The Israeli citrus season could be one of positives and negatives happening at the same time. Betsalel Ohana, export manager for Planet Israel, states that this spells uncertainty for Israeli citrus exporters: “In general, we’re heading into the new citrus season with quite some uncertainty. There are different trends that are going into the opposite direction. Some are good for us, some could be bad news for Israeli citrus exporters. For one, it seems like the production is decreasing at a fast rate. When looking at the Sunrise grapefruits, the Israeli quantity has halved in two years, from 13,000 tons to approximately 6,500 tons. This could lead to better prices for us in general, especially since the lack of fruits will be a global situation.”
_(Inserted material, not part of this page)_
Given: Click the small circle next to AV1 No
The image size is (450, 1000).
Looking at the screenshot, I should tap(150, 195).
Michael Saidi, Packing House Manager and his father, Moshe Saidi, founder of Saida Farms
“For example, the US will have lower production due to the hurricane that devastated crops in Florida. At the same time the Latin American producers had to deal with heatwaves, which will also mean that they have less quantity of the citrus fruits,” Ohana explains. “All of this means there will be less citrus fruits available, and in turn it’s most likely that prices will increase. On top of that, the prices for logistics are calming down, and have in most cases become cheaper than they were in the previous season.”
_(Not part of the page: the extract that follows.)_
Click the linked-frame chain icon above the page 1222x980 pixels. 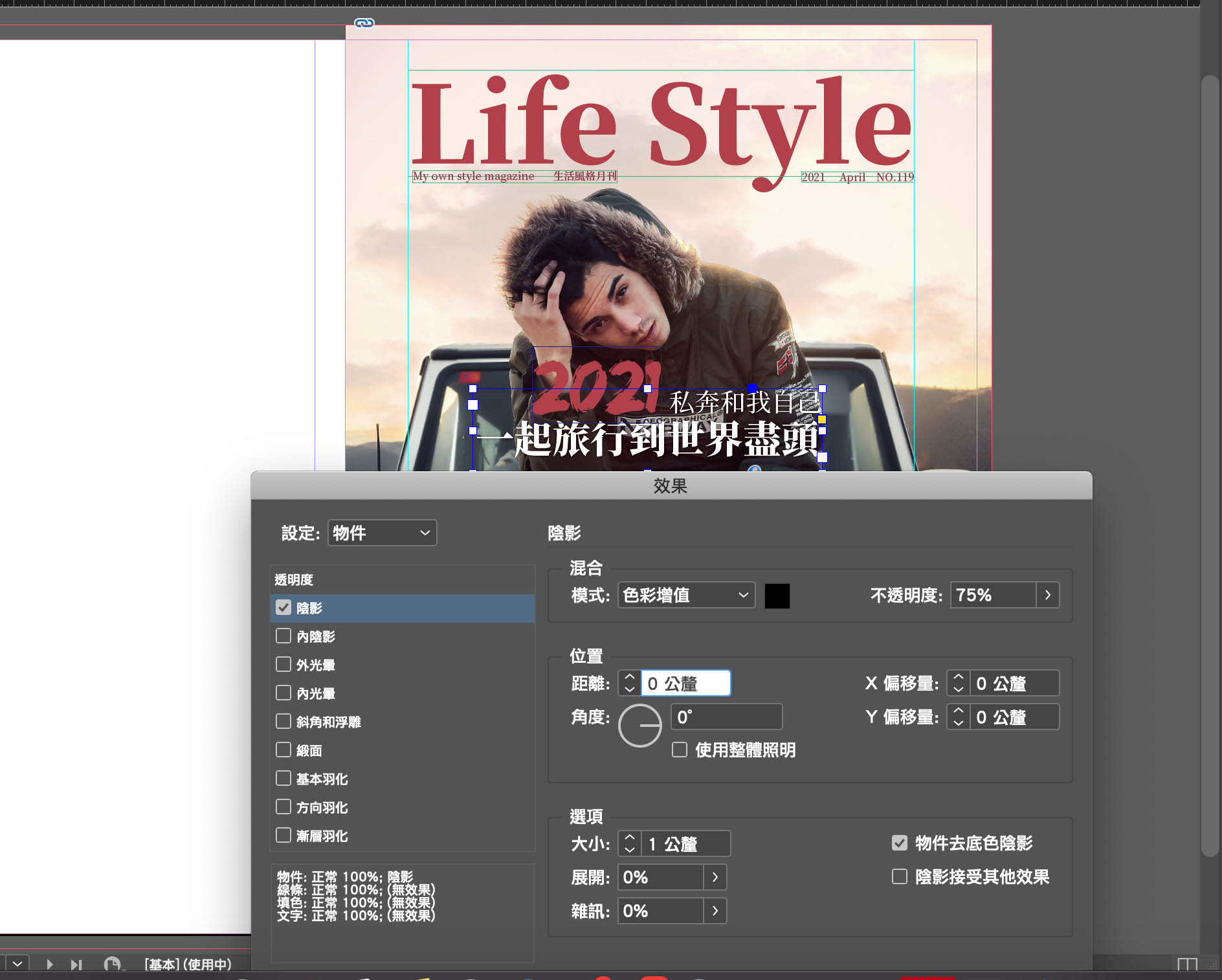pyautogui.click(x=364, y=23)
Although a better price is naturally a positive for a company like Planet Israel, there are also challenges ahead: “The Israeli currency has become stronger against the Euro. This results in us getting less money for our produce when we export it. The exchange rate for the US Dollar has stayed similar, but the Euro exchange rate will provide additional challenges from our perspective. Combine this with the fact that the cost of production is increasing due to more expensive labor and higher energy prices and it’s easy to see why there will be less profit for Israeli traders. This all means uncertainty going into the season.”
Ohana says that they’ll be focusing on the European market with their produce, most of all. However, North America and the Far East will also be destinations for their grapefruits and mandarins. “For Planet Israel, our main products are Sunrise and Sweetie grapefruits, as well as Orri mandarins. The start of the Orri mandarin will be in the first week of January. Our most important market will be Europe, with Canada being in second place. Finally there will also be some volumes sent to the Far East, but I expect these volumes to be low. Mostly due to logistical issues, as there are many delays at the port, due to the Covid lockdowns that are still in place in China. The prices for transport to the Far East are also higher compared to the general prices to other markets.”
“Overall we want to be optimistic for the season, but it’s clear there will be challenges as well as advantages. The fact that Europe seems to be in a recession could also lead to lower demand. But we’ll do our best for a satisfying season, providing the high quality grapefruits and mandarins that we are known for!” Ohana concludes.